由結果可知，在層流階段之合適模型為層流模型，過渡流階段之合適模型為零方程式模型，紊流階段之合適模型為標準k-ε模型。層流轉為過渡流與過渡流轉為紊流之瑞利數分別為1.46×〖10〗^6與6.97×〖10〗^6，其數值與參考文獻相近，故本文結果具有一定的準確度。此外，本文求得之熱壁的紐森數與最大速度皆與對應之經驗公式具有良好的一致性。

In this paper, the novel transient inverse computation fluid dynamics (CFD) method along with experimental temperature data is applied to investigate three-dimensional natural convection heat transfer in a cubic cavity with a horizontal fin on a vertical hot wall. The heat transfer rate, appropriate flow models, heat transfer coefficient, Rayleigh number ranges for different flow regimes, and the temperature and velocity distributions are predicted at selected time points.
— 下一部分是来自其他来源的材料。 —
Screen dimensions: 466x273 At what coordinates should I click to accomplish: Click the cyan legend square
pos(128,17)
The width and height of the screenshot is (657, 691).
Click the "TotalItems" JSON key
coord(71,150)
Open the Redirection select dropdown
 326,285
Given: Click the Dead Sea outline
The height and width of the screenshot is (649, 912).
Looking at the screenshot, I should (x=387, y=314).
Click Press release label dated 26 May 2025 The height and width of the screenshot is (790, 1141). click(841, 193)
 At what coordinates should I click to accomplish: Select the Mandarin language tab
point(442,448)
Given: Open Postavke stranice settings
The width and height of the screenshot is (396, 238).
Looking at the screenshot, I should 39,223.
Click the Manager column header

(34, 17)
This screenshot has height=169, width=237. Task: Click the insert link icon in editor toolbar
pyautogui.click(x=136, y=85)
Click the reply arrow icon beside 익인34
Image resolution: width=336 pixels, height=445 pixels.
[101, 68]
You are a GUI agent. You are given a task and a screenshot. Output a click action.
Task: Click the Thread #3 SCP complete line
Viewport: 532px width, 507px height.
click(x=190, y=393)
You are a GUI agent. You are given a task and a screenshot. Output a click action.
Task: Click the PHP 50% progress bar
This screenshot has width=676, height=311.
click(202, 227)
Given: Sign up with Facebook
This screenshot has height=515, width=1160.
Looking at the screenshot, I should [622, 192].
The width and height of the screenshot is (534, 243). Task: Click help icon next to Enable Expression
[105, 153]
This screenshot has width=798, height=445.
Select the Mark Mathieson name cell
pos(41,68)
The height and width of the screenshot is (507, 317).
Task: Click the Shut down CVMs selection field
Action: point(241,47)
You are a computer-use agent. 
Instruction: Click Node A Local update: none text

The results show that the appropriate flow model for the laminar, transitional, and turbulent flow regimes are the laminar model, zero-equation model, and standard k-ε model, respectively. the Rayleigh number for the laminar to transitional flow and transitional to turbulent flow are 1.46×〖10〗^6 and 6.97×〖10〗^6, respectively. This critical Rayleigh number is consistent with related paper’s result. Thus, the present estimates are accurate. Furthermore, the estimates of Nu_h and V_max are in good agreement with the proposed correlation.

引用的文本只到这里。